Así lo adelantó el gerente de la Federación de Hostelería, David Izquierdo, al destacar además que la propuesta de acuerdo aprobada en el pleno de septiembre incluye una alarmante subida gradual durante los próximos cinco años que llegará a multiplicar por cinco el recibo medio en caso de que se aplique.

«Es una salvajada, algo abusivo», dijo agotando prácticamente los calificativos en contra de la medida, ahora en periodo de alegaciones y donde el grupo popular ha anunciado que también presentará un escrito para frenar la subida.

El delegado de Hacienda, Ramón Vilar, comentó en la presentación de las tasas e impuestos del próximo año que esa posible subida durante cinco ejercicios y que culminará en 2021, se irá aprobando «año a año», aunque no la descartó.

Izquierdo contestó a esto diciendo que el documento oficial «lo pone muy claro», por lo que los hosteleros temen un «tasazo» progresivo el resto del mandato. En concreto, la propuesta llevada por Vilar al pleno dice: «teniendo en cuenta que el Ayuntamiento de Valencia pretende implementar el incremento de la tasa de forma paulatina, con un plazo de varios años hasta alcanzar la tasa fijada», para mostrar a continuación la taba donde las tres zonas pasan de 62,37 euros, 42,99 euros y 28,97 euros (el metro cuadrado al año) a 168,44 euros, 71,57 euros y 30,25 euros respectivamente.

Las alegaciones se decidieron en una reunión mantenida este jueves con empresarios hosteleros afectados por el cambio de la ordenanza. El estudio de la documentación avala el «perjuicio económico que va a suponer para estos locales», por lo que la Federación mostró su «más profunda indignación ante una medida que consideramos del todo desproporcionada y abusiva». El mapa es bastante intrincado y se basa en un informe de la Universitat Politècnica. La tasa más cara se extenderá en la parte sur de Ciutat Vella y parte del Ensanche.

La ordenanza supondrá en 2017 un incremento sustancial para 393 locales, principalmente en la zona centro de la ciudad, con el incremento citado que supera el 70%. A juicio de la patronal del sector, este dato «ya de por sí muy negativo para los empresarios, se suma a la previsión de incremento gradual de la tasa para los próximos 5 años, que aumentará un 468% respecto a la actual». En este caso, una terraza de 60 metros cuadrados del centro pasará de pagar 2.151 euros a 10.080 euros dentro de sólo cinco años.
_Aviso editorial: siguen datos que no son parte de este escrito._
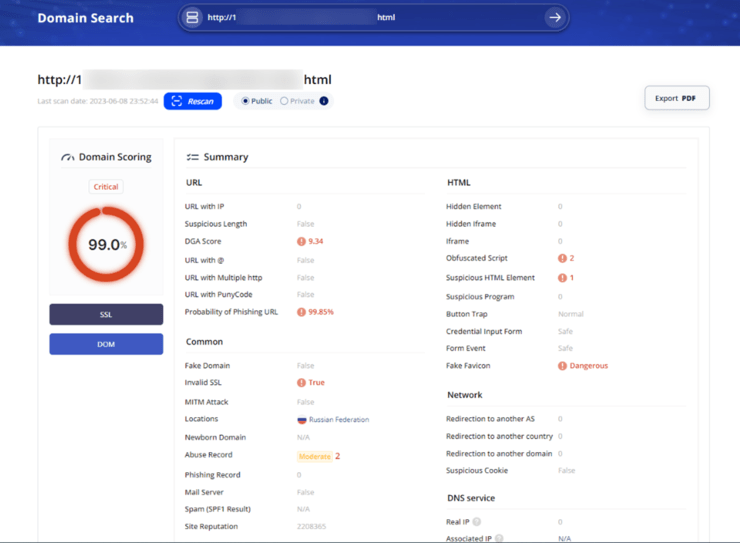
Task: Click the Obfuscated Script warning icon
Action: coord(562,259)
En opinión de la Federación, la medida «supone un abuso del Consistorio hacia los locales de la zona centro, que este año ya se han visto perjudicados por otras medidas como el incremento en el IBI o la liberalización de los precios de los arrendamientos de renta antigua».
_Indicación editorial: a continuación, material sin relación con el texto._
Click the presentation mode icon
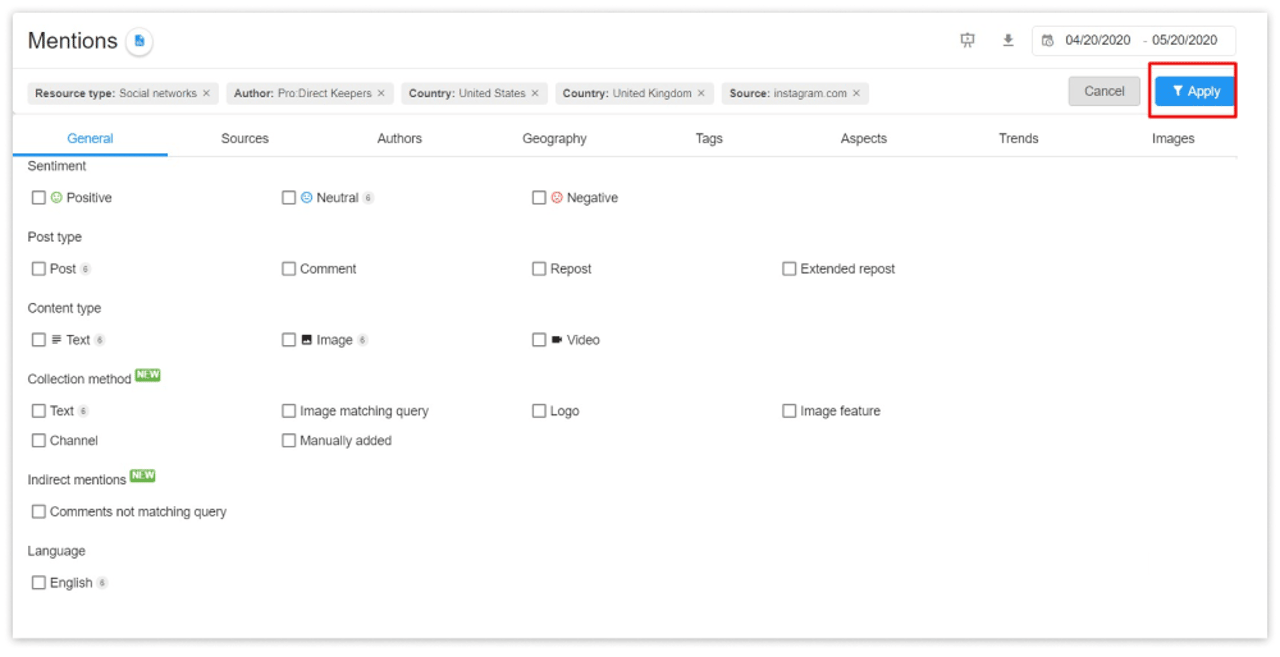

Esto último provocó un aumento en el gasto de sus alquileres, que en algunos casos llevaron al cierre de locales emblemáticos. Además, pese a que el IBI repercute en los propietarios de los bajos, estos repercuten la carga en los alquileres.
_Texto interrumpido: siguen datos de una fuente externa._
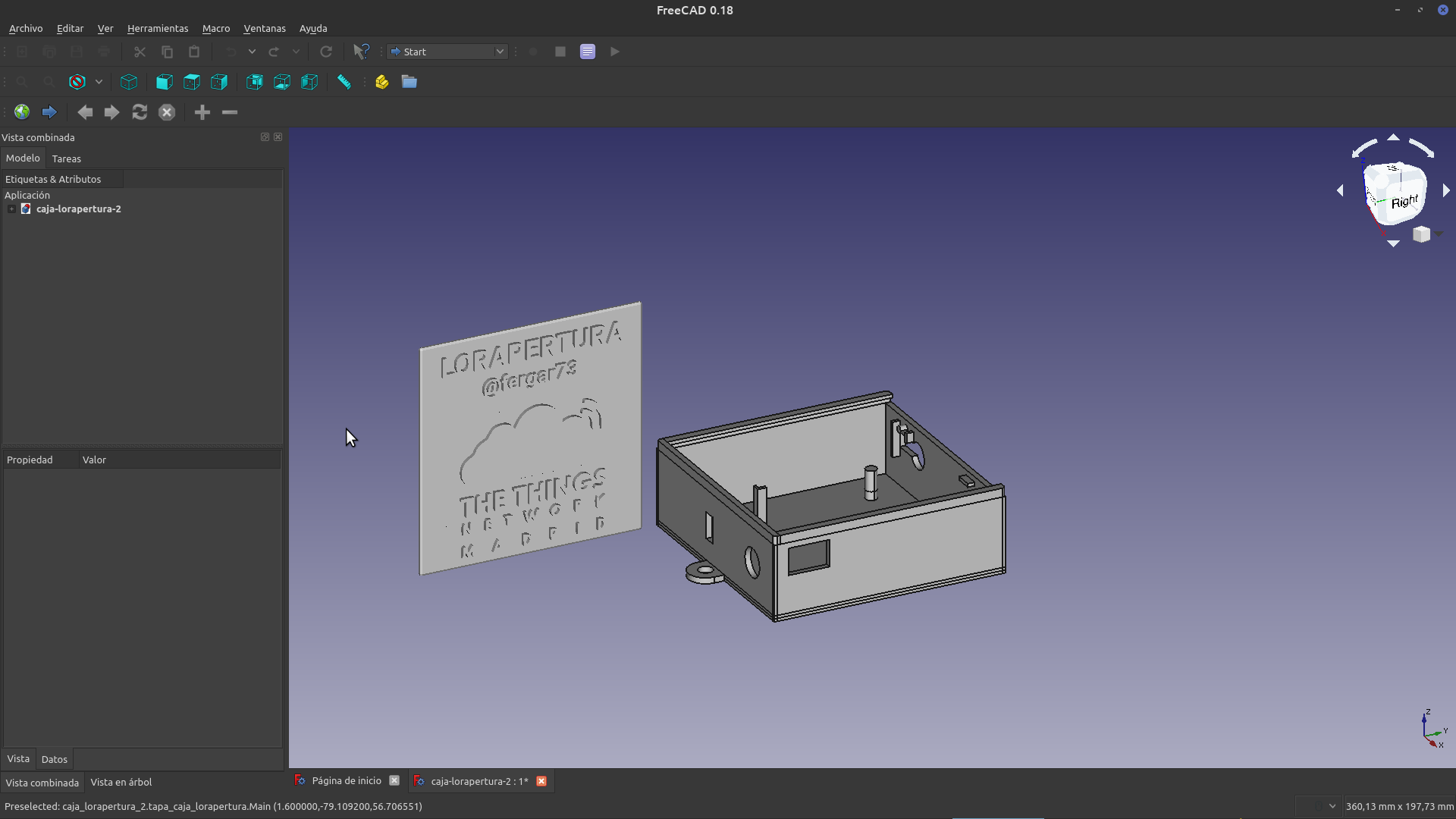Image resolution: width=1456 pixels, height=819 pixels.
Task: Click the Right face of navigation cube
Action: [x=1404, y=202]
Izquierdo señaló de las consecuencias en el empleo de estos locales y la pérdida de puestos de trabajo, teniendo en cuenta que los precios a los clientes «no han aumentado en los últimos años», aseguró a este periódico. Desde la Federación pidieron al Ayuntamiento «reflexionar sobre las consecuencias que puede tener». El gerente señaló que en los locales que pagarán una tasa más alta hay «pequeñas empresas familiares, por lo que no se entiende una propuesta así de un ayuntamiento que presume de ayudar a las pymes».